L’expression la « révolution orange » désigne les manifestations de masse qui se sont déroulées du 22 novembre au 8 décembre 2004, principalement à Kiev et dans de grandes villes ukrainiennes, pour dénoncer les falsifications du deuxième tour de la présidentielle qui a opposé V. Ianoukovitch et V. Iouchtchenko500. Dans la soirée du 21 novembre, S. Tigipko, le directeur de la campagne de V. Ianoukovitch annonçait la possibilité d’une victoire de son candidat avec 3% d’avance tandis que les sondages à la sortie des urnes donnaient des résultats contradictoires.

L’opposition se préparait pour les actions de contestation d’avance en installant des tribunes et des tentes sur la place de l’Indépendance de Kiev. Les manifestations de l’opposition ont commencé dans la capitale le 22 novembre. Ce jour-là Ianoukovitch a reçu les félicitations précipitées avec sa victoire de la part de V. Poutine. Le 23 novembre V. Iouchtchenko a prêté un serment symbolique de président d’Ukraine devant le Parlement. Les résultats officiels qui donnaient 49,46% pour Ianoukovitch et 46,61% pour Iouchtchenko ont été annoncés le 24 novembre. Ils ont été dénoncés par l’opposition qui a créé le Comité du salut national et a appelé à une grève nationale générale. Les municipalités de Kiev, Lviv et de quelques autres villes ont refusé à reconnaitre la victoire de V. Ianoukovitch. Les rues de Kiev se sont remplies de dizaines de milliers de manifestants, arrivant de toutes les régions de l’Ukraine. Suite à la plainte déposée par l’opposition auprès de la Cour suprême d’Ukraine, la publication des résultats officiels a été suspendue. L. Koutchma et V. Ianoukovitch ont dénoncé un coup d’État monté par l’opposition. Dans les villes de l’Est du pays, les partisans de V. Ianoukovitch ont organisé des meetings de soutien à leur candidat. Ils arrivaient aussi à Kiev pour défendre leur choix électoral. Les élus locaux se sont prononcé pour l’organisation du référendum régional sur l’autonomie des régions de l’Est et du Sud le 28 novembre à Severodonetsk.
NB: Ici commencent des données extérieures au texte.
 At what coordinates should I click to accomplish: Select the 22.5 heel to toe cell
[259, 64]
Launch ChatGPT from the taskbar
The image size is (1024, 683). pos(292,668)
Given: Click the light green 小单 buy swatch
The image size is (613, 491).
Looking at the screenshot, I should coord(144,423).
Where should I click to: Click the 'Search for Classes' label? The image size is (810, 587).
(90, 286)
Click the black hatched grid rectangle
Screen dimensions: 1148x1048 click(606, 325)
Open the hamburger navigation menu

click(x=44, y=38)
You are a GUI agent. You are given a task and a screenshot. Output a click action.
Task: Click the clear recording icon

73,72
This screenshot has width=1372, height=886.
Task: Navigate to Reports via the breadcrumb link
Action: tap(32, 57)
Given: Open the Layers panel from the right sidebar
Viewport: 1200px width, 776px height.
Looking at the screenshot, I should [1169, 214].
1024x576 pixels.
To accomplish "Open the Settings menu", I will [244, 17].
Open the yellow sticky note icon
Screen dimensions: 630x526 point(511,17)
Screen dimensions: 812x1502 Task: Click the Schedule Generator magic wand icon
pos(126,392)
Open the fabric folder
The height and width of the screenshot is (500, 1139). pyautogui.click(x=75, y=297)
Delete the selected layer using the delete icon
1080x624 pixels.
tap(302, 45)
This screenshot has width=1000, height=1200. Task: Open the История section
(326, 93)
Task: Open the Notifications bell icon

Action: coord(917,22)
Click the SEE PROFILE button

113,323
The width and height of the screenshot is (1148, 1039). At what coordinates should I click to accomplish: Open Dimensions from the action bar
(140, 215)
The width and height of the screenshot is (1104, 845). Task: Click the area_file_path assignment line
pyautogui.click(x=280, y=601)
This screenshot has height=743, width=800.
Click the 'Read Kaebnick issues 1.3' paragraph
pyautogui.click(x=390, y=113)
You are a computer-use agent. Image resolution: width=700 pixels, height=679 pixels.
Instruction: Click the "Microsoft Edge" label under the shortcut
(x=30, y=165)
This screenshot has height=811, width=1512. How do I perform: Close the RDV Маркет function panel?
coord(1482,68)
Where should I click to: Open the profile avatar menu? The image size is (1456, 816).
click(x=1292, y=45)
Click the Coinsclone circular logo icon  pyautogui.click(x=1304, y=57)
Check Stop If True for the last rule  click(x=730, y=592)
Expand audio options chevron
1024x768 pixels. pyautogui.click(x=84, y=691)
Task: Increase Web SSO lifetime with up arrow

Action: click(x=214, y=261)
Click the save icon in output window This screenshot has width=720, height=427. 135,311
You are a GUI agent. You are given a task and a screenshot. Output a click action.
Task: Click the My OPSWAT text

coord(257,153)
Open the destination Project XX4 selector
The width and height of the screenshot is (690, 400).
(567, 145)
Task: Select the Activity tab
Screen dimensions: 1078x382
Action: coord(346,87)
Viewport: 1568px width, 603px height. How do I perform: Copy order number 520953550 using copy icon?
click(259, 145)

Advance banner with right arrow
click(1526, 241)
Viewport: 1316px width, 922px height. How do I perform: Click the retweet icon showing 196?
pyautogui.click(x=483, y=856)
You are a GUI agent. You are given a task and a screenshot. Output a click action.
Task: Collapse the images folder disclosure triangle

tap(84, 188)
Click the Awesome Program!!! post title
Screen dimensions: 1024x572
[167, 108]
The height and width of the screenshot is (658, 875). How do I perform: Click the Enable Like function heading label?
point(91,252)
Les négociations entre les parties en conflit ont été organisées avec la participation des médiateurs européens : le président lithuanien Valdas Adamkus, son homologue polonais Alexander Kwasniewski et Javier Solana, le Haut représentant de l’UE pour la politique internationale. La Russie a dénoncé l’ingérence européenne dans la crise ukrainienne.

Le 1er décembre, le Parlement a invalidé les résultats du deuxième tour en raison des fraudes constatées et s’est prononcé pour la dissolution de la Commission centrale électorale. Le 3 décembre, la Cour suprême a constaté que les irrégularités ont eu lieu lors du deuxième tour de la présidentielle, annulé ses résultats et a fixé un nouveau scrutin pour le 26 décembre 2004. Le 8 décembre, le Parlement a traduit le compromis entre le pouvoir et l’opposition en des changements législatifs permettant d’éviter des irrégularités pendant le vote. Il a aussi voté un amendement à la Constitution de 1996 qui a restreint les pouvoirs présidentiels. Le 26 décembre 2004, V. Iouchtchenko a remporté la victoire avec 51,99% des voix contre 44,20% pour V. Ianoukovitch lors d’un nouveau scrutin où 77,19 % des électeurs ont participé 501.